Re: [patch 1/2] nohz: only wakeup a single target cpu when kicking a task

From: Marcelo Tosatti
Date: Tue Oct 13 2020 - 13:14:19 EST


On Thu, Oct 08, 2020 at 09:54:44PM +0200, Frederic Weisbecker wrote:
> On Thu, Oct 08, 2020 at 02:54:09PM -0300, Marcelo Tosatti wrote:
> > On Thu, Oct 08, 2020 at 02:22:56PM +0200, Peter Zijlstra wrote:
> > > On Wed, Oct 07, 2020 at 03:01:52PM -0300, Marcelo Tosatti wrote:
> > > > When adding a tick dependency to a task, its necessary to
> > > > wakeup the CPU where the task resides to reevaluate tick
> > > > dependencies on that CPU.
> > > >
> > > > However the current code wakes up all nohz_full CPUs, which
> > > > is unnecessary.
> > > >
> > > > Switch to waking up a single CPU, by using ordering of writes
> > > > to task->cpu and task->tick_dep_mask.
> > > >
> > > > From: Frederic Weisbecker <frederic@xxxxxxxxxx>
> > > > Suggested-by: Peter Zijlstra <peterz@xxxxxxxxxxxxx>
> > > > Signed-off-by: Frederic Weisbecker <frederic@xxxxxxxxxx>
> > > > Signed-off-by: Marcelo Tosatti <mtosatti@xxxxxxxxxx>
> > > >
> > > > Index: linux-2.6/kernel/time/tick-sched.c
> > > > ===================================================================
> > > > --- linux-2.6.orig/kernel/time/tick-sched.c
> > > > +++ linux-2.6/kernel/time/tick-sched.c
> > > > @@ -274,6 +274,31 @@ void tick_nohz_full_kick_cpu(int cpu)
> > > > irq_work_queue_on(&per_cpu(nohz_full_kick_work, cpu), cpu);
> > > > }
> > > >
> > > > +static void tick_nohz_kick_task(struct task_struct *tsk)
> > > > +{
> > > > + int cpu = task_cpu(tsk);
> > > > +
> > > > + /*
> > > > + * If the task concurrently migrates to another cpu,
> > > > + * we guarantee it sees the new tick dependency upon
> > > > + * schedule.
> > > > + *
> > > > + *
> > > > + * set_task_cpu(p, cpu);
> > > > + * STORE p->cpu = @cpu
> > > > + * __schedule() (switch to task 'p')
> > > > + * LOCK rq->lock
> > > > + * smp_mb__after_spin_lock() STORE p->tick_dep_mask
> > > > + * tick_nohz_task_switch() smp_mb() (atomic_fetch_or())
> > > > + * LOAD p->tick_dep_mask LOAD p->cpu
> > > > + */
> > > > +
> > > > + preempt_disable();
> > > > + if (cpu_online(cpu))
> > > > + tick_nohz_full_kick_cpu(cpu);
> > > > + preempt_enable();
> > > > +}
> > >
> > > So we need to kick the CPU unconditionally, or only when the task is
> > > actually running?
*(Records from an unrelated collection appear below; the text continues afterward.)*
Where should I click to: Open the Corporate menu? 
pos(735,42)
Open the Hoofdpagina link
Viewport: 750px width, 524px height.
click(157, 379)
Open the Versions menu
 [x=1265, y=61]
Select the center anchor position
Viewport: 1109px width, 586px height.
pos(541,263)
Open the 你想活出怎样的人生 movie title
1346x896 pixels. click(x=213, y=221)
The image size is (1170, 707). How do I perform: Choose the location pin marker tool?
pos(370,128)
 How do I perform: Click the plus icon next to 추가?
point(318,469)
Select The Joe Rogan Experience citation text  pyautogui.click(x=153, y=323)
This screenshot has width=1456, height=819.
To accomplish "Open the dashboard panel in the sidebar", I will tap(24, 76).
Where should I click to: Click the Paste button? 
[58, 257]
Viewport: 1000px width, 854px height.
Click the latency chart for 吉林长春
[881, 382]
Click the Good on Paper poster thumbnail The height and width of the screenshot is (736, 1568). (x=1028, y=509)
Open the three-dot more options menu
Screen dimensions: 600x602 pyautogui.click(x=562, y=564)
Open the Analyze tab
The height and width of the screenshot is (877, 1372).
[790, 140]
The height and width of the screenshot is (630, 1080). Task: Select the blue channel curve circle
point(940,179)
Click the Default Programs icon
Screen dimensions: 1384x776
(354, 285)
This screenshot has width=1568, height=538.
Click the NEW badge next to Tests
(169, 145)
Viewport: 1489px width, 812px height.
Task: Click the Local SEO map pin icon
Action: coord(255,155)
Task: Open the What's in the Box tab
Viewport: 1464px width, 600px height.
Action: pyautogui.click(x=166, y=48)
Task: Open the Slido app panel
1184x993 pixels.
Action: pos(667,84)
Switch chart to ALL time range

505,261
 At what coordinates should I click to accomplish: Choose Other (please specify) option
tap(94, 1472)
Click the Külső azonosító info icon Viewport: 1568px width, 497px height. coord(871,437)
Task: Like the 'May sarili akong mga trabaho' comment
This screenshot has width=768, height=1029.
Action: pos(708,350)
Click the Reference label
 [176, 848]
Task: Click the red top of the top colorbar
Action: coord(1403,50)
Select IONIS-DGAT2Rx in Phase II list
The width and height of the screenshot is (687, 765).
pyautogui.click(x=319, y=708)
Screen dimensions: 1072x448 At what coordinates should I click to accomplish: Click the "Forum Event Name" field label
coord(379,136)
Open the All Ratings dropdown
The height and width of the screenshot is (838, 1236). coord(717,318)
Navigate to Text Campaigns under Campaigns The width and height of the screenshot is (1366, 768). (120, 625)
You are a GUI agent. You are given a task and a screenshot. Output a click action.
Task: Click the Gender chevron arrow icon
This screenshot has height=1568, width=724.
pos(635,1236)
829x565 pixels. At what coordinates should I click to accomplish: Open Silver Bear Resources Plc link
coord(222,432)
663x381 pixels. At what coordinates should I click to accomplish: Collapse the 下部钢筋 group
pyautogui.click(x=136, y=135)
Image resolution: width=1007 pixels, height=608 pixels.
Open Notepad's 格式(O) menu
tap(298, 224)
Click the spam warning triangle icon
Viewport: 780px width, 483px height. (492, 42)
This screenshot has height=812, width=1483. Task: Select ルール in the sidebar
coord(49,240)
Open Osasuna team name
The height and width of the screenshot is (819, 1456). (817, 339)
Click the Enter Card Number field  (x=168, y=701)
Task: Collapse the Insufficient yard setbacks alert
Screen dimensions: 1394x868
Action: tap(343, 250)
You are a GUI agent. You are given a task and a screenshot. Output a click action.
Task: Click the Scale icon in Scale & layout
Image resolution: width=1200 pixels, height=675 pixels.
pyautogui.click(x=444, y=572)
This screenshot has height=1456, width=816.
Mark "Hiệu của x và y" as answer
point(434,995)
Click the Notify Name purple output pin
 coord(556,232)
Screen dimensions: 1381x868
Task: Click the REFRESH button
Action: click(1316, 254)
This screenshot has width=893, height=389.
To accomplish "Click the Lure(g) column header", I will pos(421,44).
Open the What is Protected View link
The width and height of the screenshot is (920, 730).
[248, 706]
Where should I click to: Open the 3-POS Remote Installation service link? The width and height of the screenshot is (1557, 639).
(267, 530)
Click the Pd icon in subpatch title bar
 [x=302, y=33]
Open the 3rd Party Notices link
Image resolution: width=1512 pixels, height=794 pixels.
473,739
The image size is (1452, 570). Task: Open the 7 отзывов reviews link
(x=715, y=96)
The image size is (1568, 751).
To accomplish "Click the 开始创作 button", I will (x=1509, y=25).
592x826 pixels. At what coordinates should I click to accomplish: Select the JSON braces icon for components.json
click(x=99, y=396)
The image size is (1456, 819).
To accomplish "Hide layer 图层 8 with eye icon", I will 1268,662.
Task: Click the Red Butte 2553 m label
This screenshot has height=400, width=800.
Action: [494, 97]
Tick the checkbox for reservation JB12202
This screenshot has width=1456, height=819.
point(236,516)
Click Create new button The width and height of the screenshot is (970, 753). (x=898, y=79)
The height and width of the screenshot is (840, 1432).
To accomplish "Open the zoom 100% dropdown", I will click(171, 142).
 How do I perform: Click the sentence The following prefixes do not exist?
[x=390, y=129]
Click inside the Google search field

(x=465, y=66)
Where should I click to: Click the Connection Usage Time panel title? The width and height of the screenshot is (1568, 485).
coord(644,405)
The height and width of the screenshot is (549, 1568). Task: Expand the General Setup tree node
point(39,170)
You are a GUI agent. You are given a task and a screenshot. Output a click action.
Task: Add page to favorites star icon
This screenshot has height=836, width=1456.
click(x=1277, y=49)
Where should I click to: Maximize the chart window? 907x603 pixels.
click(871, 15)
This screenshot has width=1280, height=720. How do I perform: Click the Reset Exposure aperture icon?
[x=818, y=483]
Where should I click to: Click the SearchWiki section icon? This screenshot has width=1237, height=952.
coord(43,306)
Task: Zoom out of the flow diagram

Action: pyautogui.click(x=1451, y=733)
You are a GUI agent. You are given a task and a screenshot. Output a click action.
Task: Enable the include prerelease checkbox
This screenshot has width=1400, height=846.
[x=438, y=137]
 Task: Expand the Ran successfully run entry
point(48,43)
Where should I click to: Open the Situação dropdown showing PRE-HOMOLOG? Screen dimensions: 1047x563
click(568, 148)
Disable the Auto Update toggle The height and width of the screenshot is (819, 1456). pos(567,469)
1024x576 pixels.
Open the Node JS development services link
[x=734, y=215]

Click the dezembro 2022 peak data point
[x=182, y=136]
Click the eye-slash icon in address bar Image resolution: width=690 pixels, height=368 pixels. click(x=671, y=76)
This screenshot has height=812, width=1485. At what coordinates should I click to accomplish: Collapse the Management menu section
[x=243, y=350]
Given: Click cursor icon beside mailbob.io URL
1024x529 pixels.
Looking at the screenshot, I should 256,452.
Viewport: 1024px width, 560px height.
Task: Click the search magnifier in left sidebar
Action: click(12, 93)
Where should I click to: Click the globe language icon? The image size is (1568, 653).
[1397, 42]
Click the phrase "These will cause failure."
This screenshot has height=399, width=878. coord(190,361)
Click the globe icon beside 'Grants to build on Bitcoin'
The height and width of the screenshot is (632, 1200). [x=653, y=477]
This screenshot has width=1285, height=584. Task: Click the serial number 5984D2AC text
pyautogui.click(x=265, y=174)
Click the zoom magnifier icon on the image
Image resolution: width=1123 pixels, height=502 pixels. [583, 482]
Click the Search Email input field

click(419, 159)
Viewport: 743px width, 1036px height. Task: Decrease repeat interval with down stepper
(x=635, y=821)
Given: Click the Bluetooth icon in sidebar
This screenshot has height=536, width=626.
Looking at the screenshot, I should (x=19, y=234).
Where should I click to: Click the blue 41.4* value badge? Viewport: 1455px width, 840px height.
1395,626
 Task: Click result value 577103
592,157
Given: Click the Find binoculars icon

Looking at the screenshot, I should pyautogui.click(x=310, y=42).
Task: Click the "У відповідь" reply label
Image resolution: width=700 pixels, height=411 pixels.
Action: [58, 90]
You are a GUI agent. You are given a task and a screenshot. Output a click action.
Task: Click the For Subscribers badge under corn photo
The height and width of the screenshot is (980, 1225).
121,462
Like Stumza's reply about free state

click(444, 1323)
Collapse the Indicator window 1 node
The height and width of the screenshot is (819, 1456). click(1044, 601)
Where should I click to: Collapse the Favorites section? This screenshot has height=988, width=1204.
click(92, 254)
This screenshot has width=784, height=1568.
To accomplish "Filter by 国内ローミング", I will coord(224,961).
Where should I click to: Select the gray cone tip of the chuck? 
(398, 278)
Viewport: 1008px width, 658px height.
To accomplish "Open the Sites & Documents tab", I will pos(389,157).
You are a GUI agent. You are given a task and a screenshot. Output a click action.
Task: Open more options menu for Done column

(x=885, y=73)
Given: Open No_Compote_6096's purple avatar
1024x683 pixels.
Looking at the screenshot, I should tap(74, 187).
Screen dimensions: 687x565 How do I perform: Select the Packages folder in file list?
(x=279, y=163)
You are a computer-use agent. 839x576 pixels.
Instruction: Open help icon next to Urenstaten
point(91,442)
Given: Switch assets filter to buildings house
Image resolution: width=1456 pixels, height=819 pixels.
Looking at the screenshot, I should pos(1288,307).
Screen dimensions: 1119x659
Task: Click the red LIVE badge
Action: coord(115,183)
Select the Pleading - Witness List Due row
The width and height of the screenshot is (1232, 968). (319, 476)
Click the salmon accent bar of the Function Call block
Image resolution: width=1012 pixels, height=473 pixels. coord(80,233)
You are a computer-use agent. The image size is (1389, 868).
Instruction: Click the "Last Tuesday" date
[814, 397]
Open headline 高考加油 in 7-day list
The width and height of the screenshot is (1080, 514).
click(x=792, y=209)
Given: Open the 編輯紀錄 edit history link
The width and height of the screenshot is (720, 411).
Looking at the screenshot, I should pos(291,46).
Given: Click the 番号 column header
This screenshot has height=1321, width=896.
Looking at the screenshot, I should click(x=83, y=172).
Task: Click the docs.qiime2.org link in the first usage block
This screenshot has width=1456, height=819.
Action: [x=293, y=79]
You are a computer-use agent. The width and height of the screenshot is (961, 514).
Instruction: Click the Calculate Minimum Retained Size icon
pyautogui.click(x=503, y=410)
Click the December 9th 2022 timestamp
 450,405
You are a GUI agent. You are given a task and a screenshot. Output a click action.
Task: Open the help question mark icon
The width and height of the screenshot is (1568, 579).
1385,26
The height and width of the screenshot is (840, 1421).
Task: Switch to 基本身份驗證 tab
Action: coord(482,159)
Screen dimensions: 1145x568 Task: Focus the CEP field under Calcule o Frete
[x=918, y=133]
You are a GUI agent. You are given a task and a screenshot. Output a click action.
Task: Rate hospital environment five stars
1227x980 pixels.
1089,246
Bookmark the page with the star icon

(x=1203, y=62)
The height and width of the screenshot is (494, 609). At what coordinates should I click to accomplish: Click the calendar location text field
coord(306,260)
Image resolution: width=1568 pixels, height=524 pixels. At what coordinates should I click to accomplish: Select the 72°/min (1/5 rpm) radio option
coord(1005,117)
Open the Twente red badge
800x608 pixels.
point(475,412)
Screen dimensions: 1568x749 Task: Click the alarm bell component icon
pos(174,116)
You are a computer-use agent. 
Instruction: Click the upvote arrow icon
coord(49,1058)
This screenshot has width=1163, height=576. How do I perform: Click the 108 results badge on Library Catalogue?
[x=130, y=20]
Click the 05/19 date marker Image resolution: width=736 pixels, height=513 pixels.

AFAICT we only care about current->tick_dep_mask.
> >
> > tick is necessary to execute run_posix_cpu_timers, from tick interrupt,
> > even if task is not running.
>
> Yes but if the task isn't running, run_posix_cpu_timers() doesn't have
> anything to elapse. So indeed we can spare the IPI if the task is not
> running. Provided ordering makes sure that the task sees the new dependency
> when it schedules in of course.

True.

* p->on_cpu <- { 0, 1 }:
*
* is set by prepare_task() and cleared by finish_task() such that it will be
* set before p is scheduled-in and cleared after p is scheduled-out, both
* under rq->lock. Non-zero indicates the task is running on its CPU.


CPU-0 (tick_set_dep) CPU-1 (task switch)

STORE p->tick_dep_mask
smp_mb() (atomic_fetch_or())
LOAD p->on_cpu


context_switch(prev, next)
STORE next->on_cpu = 1
... [*]

LOAD current->tick_dep_mask


Don't see any explicit memory barrier in the [*] section?